The same sad news seems to infect Caden’s disordered relationships with women, be they his departed wife Adele (Catherine Keener), or dalliances with others like Claire (Michelle Williams), Hazel (Samantha Morton), and Tammy (Emily Watson).

Director Kaufman is, if nothing else, a word game enthusiast. Cotard’s Syndrome, an actual diagnosis, happens to be a severe delusional disorder about being dead, non-existent, or without internal organs. But Caden Cotard’s problem is quite different. It is only hypochondriasis, or a Body Dysmorphic Disorder reinforced by actual dental problems, disorders of the urinary tract, eyes, bones, skin, and mastication. In a section of the film he convulses; in another, he has his head stitched up.  
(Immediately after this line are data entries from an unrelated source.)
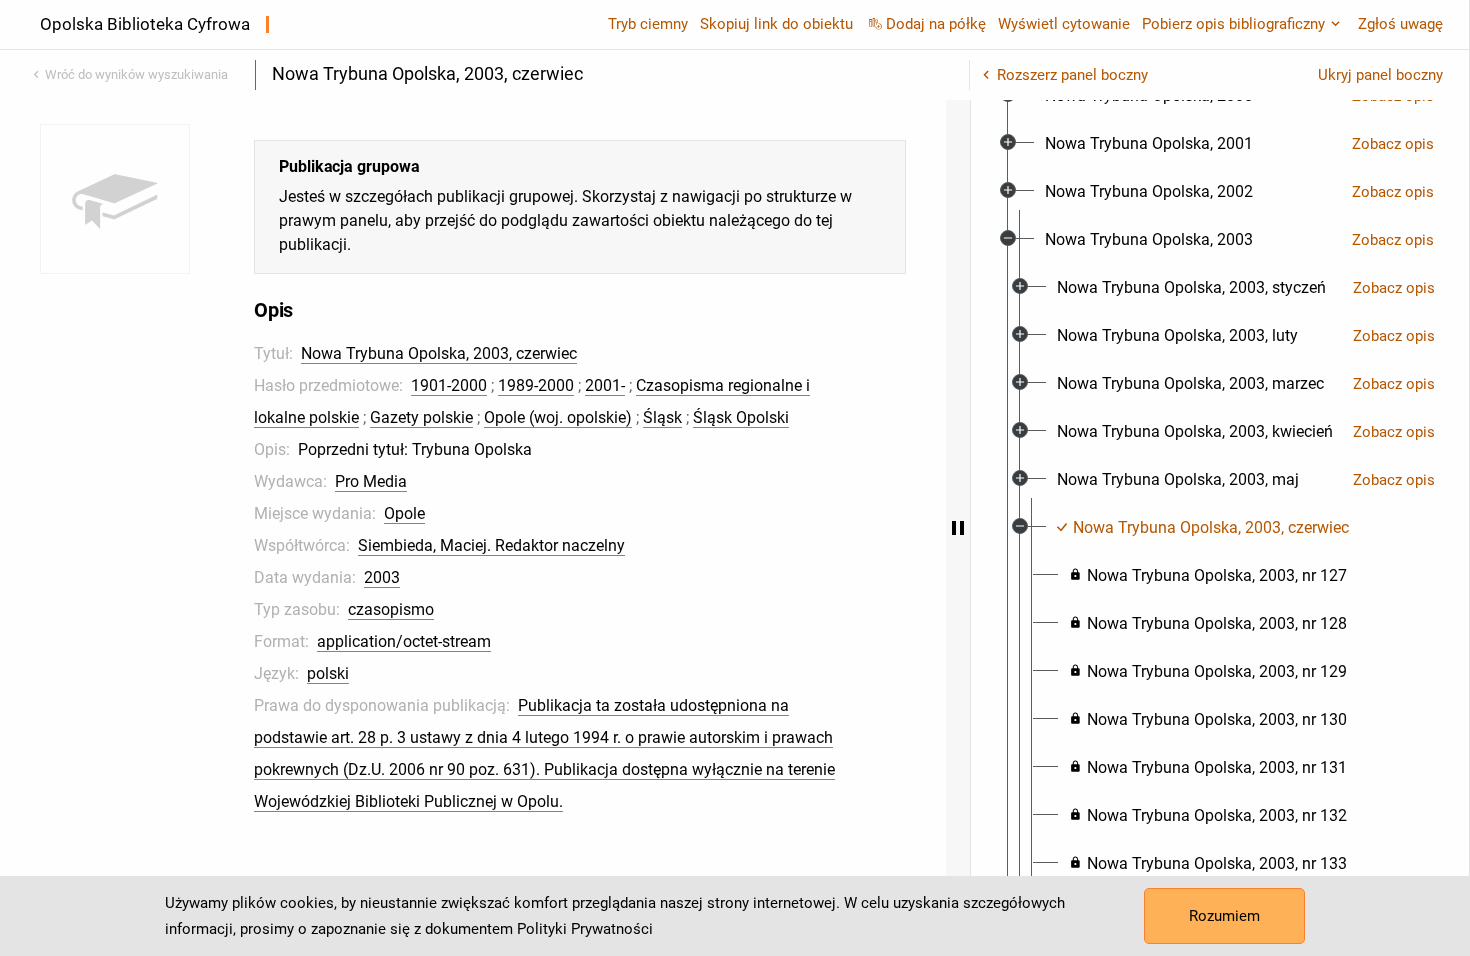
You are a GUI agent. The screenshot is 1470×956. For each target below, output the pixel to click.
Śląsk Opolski (741, 417)
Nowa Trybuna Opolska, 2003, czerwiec (439, 353)
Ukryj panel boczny (1380, 75)
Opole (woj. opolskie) (558, 417)
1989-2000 (536, 385)
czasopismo (391, 609)
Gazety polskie (421, 417)
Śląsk (662, 417)
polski (328, 673)
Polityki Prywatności (585, 929)
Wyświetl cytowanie (1064, 24)
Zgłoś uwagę (1400, 24)
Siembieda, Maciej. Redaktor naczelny (491, 545)
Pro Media (371, 481)
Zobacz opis (1393, 144)
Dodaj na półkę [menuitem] (936, 24)
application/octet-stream (404, 641)
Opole (404, 513)
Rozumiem (1224, 916)
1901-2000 (449, 385)
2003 (382, 577)
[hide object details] (958, 528)
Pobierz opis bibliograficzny (1233, 24)
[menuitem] (1149, 144)
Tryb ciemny (648, 24)
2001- (605, 385)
Caden hails from Schenectady, New York, almost a homonym of the film’s title, while a name on an address directory in the film is “Capgras.” The Capgras Syndrome, another psychiatric—although in all likelihood, neurological—blight is a disorder in which familiar persons are unrecognizable, or seen as “imposters.” So Kaufman, who also wrote the screenplay, supplies suggestive hints about his downbeat hero that exaggerate the reality of his actual condition.

Caden is a director who initially stages a modest production of Arthur Miller’s Death of a Salesman in his home town, Schenectady. Why he should receive a bountiful MacArthur Foundation grant is anybody’s guess. He goes on to use the award to direct a humongous vehicle, the story of his own life, in a warehouse that occupies a sizable section of lower Manhattan. It seems the MacArthur Foundation folks have gone overboard when it comes to theater subsidy, much the way Charlie Kaufman goes overboard in his unwieldy venture. Like his hero, Kaufman wants to explore “the essence of each being.” Except, it may be conjectured, all over the place.

In Synecdoche, New York, everyone has an incessant pattern. When characters are sad, they are inveterately so; when they recall their misbegotten pasts or longings, they do so remorselessly. The durability of their discontent is the film’s invisible (and irritating) mantra.

As for the theater Caden constructs for the reenactment of his life story, don’t get me started. “Big” is too simplistic a word for the edifice. Even the actor who plays Caden in the movie within the movie, Tom Noonan, is a towering performer who was the original tooth fairy in Manhunter. And if only to drum home the idea of bigness by way of contrast with the miniscule, Caden’s wife Adele is an artist who creates paintings so small, they have to be seen through magnifying glasses! 

Synecdoche, New York takes place over the course of 50 years, while we watch its hero age progressively. The improvised scenes he directs in his magnum opus are a bewildering assortment of vignettes. In them, confusion reigns so supreme, you can’t make head or tail out of the “brutal truth” of characters awash in versions of a slippery reality. Caden’s peroration about the last day of filming, the day he announces he will die, is cut from the same morose cloth. As if to pour salt on wounded sentiment, he adds: “And that day will be the longest day of my life.”

After Synecdoche, New York, I’m for cheering things up with a good old slasher film. The quick demise might be just what the doctor ordered after all the fuss.